Enright powered up the television camera mounted on the wrist joint and on the elbow joint of the 50-foot long, 900-pound, three-segment, remote manipulator system arm. The arm still cradled on the port sill of the open bay in front of Enright’s window would be a critical element of Enright’s forthcoming trek outside.

“Endeavor, Endeavor,” the earphones crackled. “Configure AOS via IOS at 02 hours 13 minutes… Colorado Springs is now controlling.”

During Shuttle’s pass across sleeping Africa, NASA controllers in Houston had handed off Shuttle control to the Air Force Space Command’s new Consolidated Space Operations Facility in the Rocky Mountains from which satelite missions are monitored. The sophisticated equipment there allowed the facility to manage Endeavor’s voice communications, television broadcasts out the windows, and telemetry beacons.

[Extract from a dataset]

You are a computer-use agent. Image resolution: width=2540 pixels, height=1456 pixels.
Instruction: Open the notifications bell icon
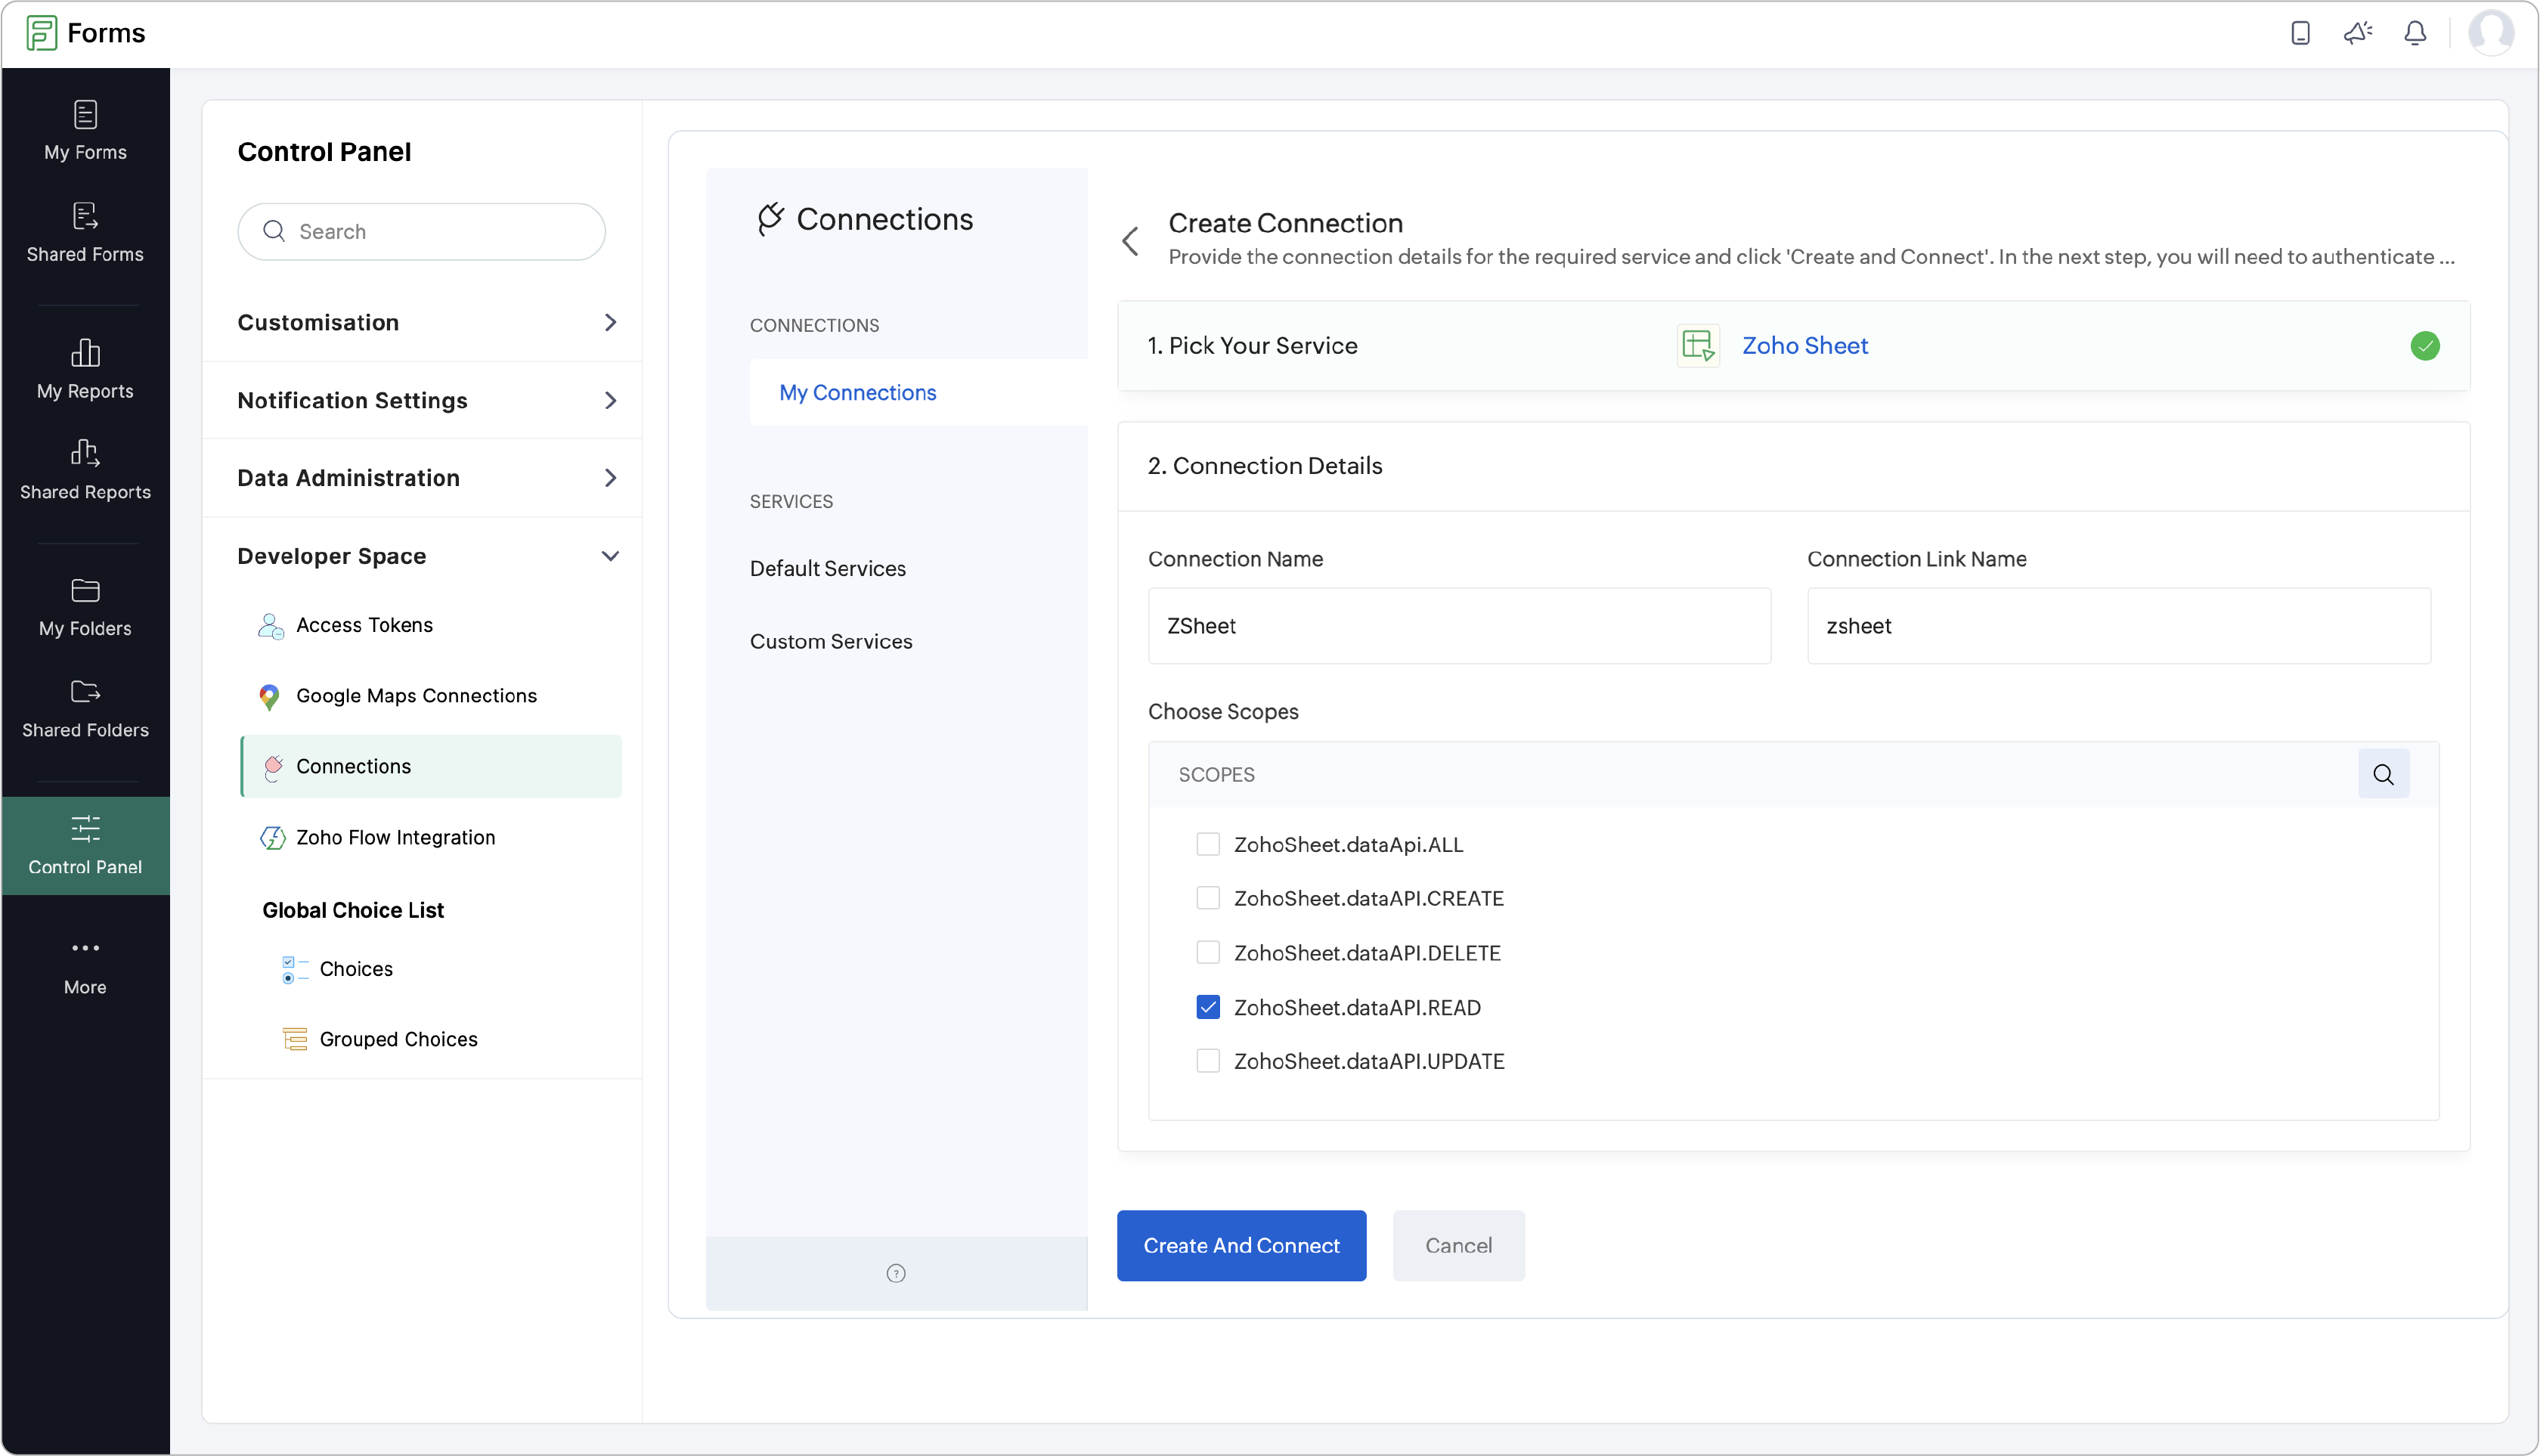[x=2415, y=33]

“Copy, Flight,” Parker called as he pushed his microphone button dangling from the cable locked to his chest. “How you mountain men doin’ down there?”

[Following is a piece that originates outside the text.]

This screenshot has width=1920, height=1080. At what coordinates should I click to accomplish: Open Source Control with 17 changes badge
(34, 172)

Endeavor and the Air Force center communicated through the Indian Ocean Ship of the NASA network as Shuttle shot across the Mozambique Channel off southeast Africa between mainland Africa and the island of Madagascar. As Shuttle made for the large island just coming over the eastern horizon, the ship traveled ten times faster than a 150-grain bullet leaving the muzzle of a .30–06 rifle.

“Real fine down here, Will. We see your temps all looking in the green. We would like you to go from Power One to Power Two on your encryptor without delay, please.”

The command pilot threw a toggle switch on Panel Aft-3 with his left hand at waist level. The ship’s encryptor coded Endeavor’s operational instrumentation telemetry beacon before the data beamed Earthward.

“That looks much cleaner, Endeavor. We’re going to be with you only two minutes by IOS this pass. After we lose you here, your next network contact will be Australia in eleven minutes. How’s the CCTV test?”

“About done,” Enright called as he depressed his push-to-talk mike button. “Bay looks real clean. Blankets all secure. The RMS cameras, wrist and elbow, are functioning. The wrist camera is a bit grainy but should be usable.”